本文通过代码示例展示了如何结合阿里云Elasticsearch(ES)与千问VL大模型,以提取图片特征,并利用多模态Embedding模型实现高效的多模态搜索,涵盖了以文搜图、以文搜文、以图搜图以及以图搜文等多种检索方式。
效果展示
背景信息
在多模态搜索场景中,图片和文本的非结构化数据需要被转换为向量表示,然后通过向量检索技术快速找到相似的内容。本实践使用以下工具:
-
ES:高效的向量数据库,用于存储和检索向量。
-
千问VL:提取图片描述和关键词。更多详情请参见图像与视频理解。
-
DashScope Embedding API:将图片和文本转换为向量。更多详情请参见多模态向量。
其功能包括:
-
以文搜图:输入文本查询,搜索最相似的图片。
-
以文搜文:输入文本查询,搜索最相似的图片描述。
-
以图搜图:输入图片查询,搜索最相似的图片。
-
以图搜文:输入图片查询,搜索最相似的图片描述。
系统架构
下图展示了本文中使用的多模态搜索系统的整体架构。
前提条件
-
已创建 8.17及以上版本的 Elasticsearch实例。具体操作,请参见创建阿里云Elasticsearch实例。
-
已开通百炼服务并获得API-Key。具体操作,请参见获取API Key。
-
已安装 Python 3.8 及以上版本。
环境准备
安装依赖
pip install elasticsearch dashscope requests streamlit
下载示例数据集
执行以下命令下载并解压示例数据集:
wget https://github.com/milvus-io/pymilvus-assets/releases/download/imagedata/reverse_image_search.zip
unzip -q -o reverse_image_search.zip
示例数据集包含一个CSV文件reverse_image_search.csv和若干图片文件。
目录结构
创建工作目录并按以下结构组织文件:
multi_modal_search/
├── reverse_image_search.csv # 数据集CSV文件
├── train/ # 图片目录(解压后生成)
│ └── *.jpg
├── scripts/ # 脚本目录
│ ├── write.py # 数据写入脚本
│ ├── read.py # 查询脚本
│ └── demo.py # 前端演示脚本
核心代码介绍
写入流程
在写入流程中,首先利用千问VL模型提取图片描述信息,并将其存储在text_input字段中。接着,通过多模态Embedding模型,将图片及其描述分别转换为对应的向量表示(image_embedding和text_embedding),以便后续进行跨模态检索或分析。

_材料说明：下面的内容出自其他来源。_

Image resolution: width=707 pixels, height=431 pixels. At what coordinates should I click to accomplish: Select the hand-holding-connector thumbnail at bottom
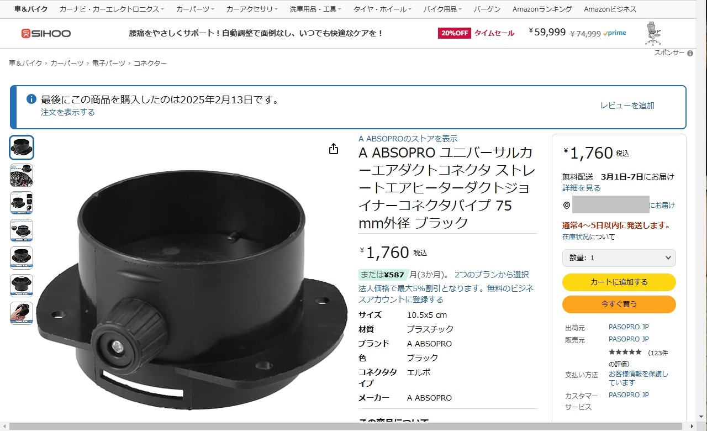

为了简化演示,本示例仅从前200张图片中提取数据并完成上述流程。
import os
import csv
import base64
import time
import json
import logging
import requests
from http import HTTPStatus
from elasticsearch import Elasticsearch
import dashscope
from dashscope import MultiModalConversation
# 配置日志
logging.basicConfig(level=logging.INFO)
logger = logging.getLogger(__name__)
# ==================== 配置 ====================
# ES配置
ES_HOST = "<ES_HOST>" # 替换为您的ES实例地址
ES_PORT = 9200
ES_USER = "<ES_USER>" # 替换为您的ES用户名
ES_PASSWORD = "<ES_PASSWORD>" # 替换为您的ES密码
ES_URL = f"http://{ES_HOST}:{ES_PORT}"
# 百炼API配置
DASHSCOPE_API_KEY = "<DASHSCOPE_API_KEY>" # 替换为您的API Key
# 索引配置
INDEX_NAME = "multi_modal_test"
PIPELINE_NAME = "bailian_pipeline"
INFERENCE_ID = "bailian_mm"
# 数据配置
CSV_FILE = "../reverse_image_search.csv"
IMAGE_BASE_DIR = ".." # 图片基础目录
MAX_IMAGES = 200 # 最多处理的图片数量
def create_es_client():
"""创建ES客户端"""
client = Elasticsearch(
ES_URL,
basic_auth=(ES_USER, ES_PASSWORD),
request_timeout=300
)
logger.info(f"ES连接状态: {client.info()['cluster_name']}")
return client
def delete_inference(client, inference_id):
"""删除 inference 接口"""
try:
# 直接使用 requests 库调用 DELETE API
url = f"{ES_URL}/_inference/multi_modal_embedding/{inference_id}"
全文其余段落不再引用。